## Aim of the task
Only an exact retyping of all the entries counts as an answer.

Saved entries:
───

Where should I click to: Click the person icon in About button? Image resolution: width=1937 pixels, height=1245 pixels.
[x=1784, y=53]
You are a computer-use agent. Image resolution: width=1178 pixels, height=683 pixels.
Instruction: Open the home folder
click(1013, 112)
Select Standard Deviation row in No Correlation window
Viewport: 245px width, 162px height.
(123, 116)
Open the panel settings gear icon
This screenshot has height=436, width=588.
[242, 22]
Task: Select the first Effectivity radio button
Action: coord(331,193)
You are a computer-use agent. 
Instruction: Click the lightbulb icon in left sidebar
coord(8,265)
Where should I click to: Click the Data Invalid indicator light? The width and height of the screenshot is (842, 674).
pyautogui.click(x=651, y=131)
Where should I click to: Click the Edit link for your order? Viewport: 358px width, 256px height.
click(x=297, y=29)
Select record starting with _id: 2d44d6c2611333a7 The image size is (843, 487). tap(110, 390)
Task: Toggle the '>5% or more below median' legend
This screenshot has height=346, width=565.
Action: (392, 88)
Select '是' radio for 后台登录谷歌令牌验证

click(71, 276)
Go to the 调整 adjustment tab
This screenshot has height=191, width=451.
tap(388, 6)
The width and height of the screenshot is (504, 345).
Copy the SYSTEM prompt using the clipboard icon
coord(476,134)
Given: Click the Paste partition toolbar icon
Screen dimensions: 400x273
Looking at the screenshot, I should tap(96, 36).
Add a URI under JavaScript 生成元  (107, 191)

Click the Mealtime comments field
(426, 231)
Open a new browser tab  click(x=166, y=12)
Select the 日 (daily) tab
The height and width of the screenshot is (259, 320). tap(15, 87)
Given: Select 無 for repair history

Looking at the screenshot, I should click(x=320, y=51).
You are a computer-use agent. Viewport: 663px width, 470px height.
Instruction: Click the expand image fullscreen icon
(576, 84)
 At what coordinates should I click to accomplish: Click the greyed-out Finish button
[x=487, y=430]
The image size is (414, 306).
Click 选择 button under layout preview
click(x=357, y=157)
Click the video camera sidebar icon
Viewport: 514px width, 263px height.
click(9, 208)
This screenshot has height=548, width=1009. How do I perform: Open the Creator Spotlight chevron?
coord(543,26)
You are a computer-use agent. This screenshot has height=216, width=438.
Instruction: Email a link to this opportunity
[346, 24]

───

## Exercise output
Where should I click to: Click the person icon in About button? Image resolution: width=1937 pixels, height=1245 pixels.
[x=1784, y=53]
You are a computer-use agent. Image resolution: width=1178 pixels, height=683 pixels.
Instruction: Open the home folder
click(1013, 112)
Select Standard Deviation row in No Correlation window
Viewport: 245px width, 162px height.
(123, 116)
Open the panel settings gear icon
This screenshot has height=436, width=588.
[242, 22]
Task: Select the first Effectivity radio button
Action: coord(331,193)
You are a computer-use agent. 
Instruction: Click the lightbulb icon in left sidebar
coord(8,265)
Where should I click to: Click the Data Invalid indicator light? The width and height of the screenshot is (842, 674).
pyautogui.click(x=651, y=131)
Where should I click to: Click the Edit link for your order? Viewport: 358px width, 256px height.
click(x=297, y=29)
Select record starting with _id: 2d44d6c2611333a7 The image size is (843, 487). tap(110, 390)
Task: Toggle the '>5% or more below median' legend
This screenshot has height=346, width=565.
Action: (392, 88)
Select '是' radio for 后台登录谷歌令牌验证

click(71, 276)
Go to the 调整 adjustment tab
This screenshot has height=191, width=451.
tap(388, 6)
The width and height of the screenshot is (504, 345).
Copy the SYSTEM prompt using the clipboard icon
coord(476,134)
Given: Click the Paste partition toolbar icon
Screen dimensions: 400x273
Looking at the screenshot, I should tap(96, 36).
Add a URI under JavaScript 生成元  (107, 191)

Click the Mealtime comments field
(426, 231)
Open a new browser tab  click(x=166, y=12)
Select the 日 (daily) tab
The height and width of the screenshot is (259, 320). tap(15, 87)
Given: Select 無 for repair history

Looking at the screenshot, I should click(x=320, y=51).
You are a computer-use agent. Viewport: 663px width, 470px height.
Instruction: Click the expand image fullscreen icon
(576, 84)
 At what coordinates should I click to accomplish: Click the greyed-out Finish button
[x=487, y=430]
The image size is (414, 306).
Click 选择 button under layout preview
click(x=357, y=157)
Click the video camera sidebar icon
Viewport: 514px width, 263px height.
click(9, 208)
This screenshot has height=548, width=1009. How do I perform: Open the Creator Spotlight chevron?
coord(543,26)
You are a computer-use agent. This screenshot has height=216, width=438.
Instruction: Email a link to this opportunity
[346, 24]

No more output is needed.